SNELL: Really special weekend. All right. Well, like so many other sports, golf has certainly been impacted by the ongoing pandemic.

On Sunday, the third major of the season on the women's circuit, the rescheduled PGA Championship playing out in Philadelphia, culminating in a career breakthrough victory for South Korea's Sei Young Kim.

Kim, a winner of 10 LPGA Tour events, beginning the day with a two stroke lead. And if anyone wanted to catch her, they would need the fast start and it would come from the Japanese player Nasa Hataoka on the very first hole indeed. The chip in for Eagle there is really impressive from the 21 year old.

But nothing was going to keep Kim from her first major title. She played superb golf Sunday. Seven birdies with no bogeys for a resounding five stroke victory. The delight on her face all too apparent. Congrats to her.

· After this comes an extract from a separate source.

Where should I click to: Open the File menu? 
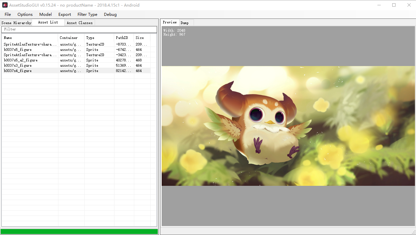[x=8, y=14]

Her compatriot, by the way, Inbee Park, finishing second with around a 65. But just for perspective here, this is how dominant Kim actually was at a major tournament. Only eight players finishing under par at all. Kim, look at that, finishing 14 under par.

The L.A. Lakers are basketball's NBA champs, while at the French Open a weekend to savor for Rafa Nadal and Poland's Iga Swiatek. Just to season, you know, both Swiatek and Nadal mean Christmas in Polish and Catalan respectively is our latest Rolex Minute for you.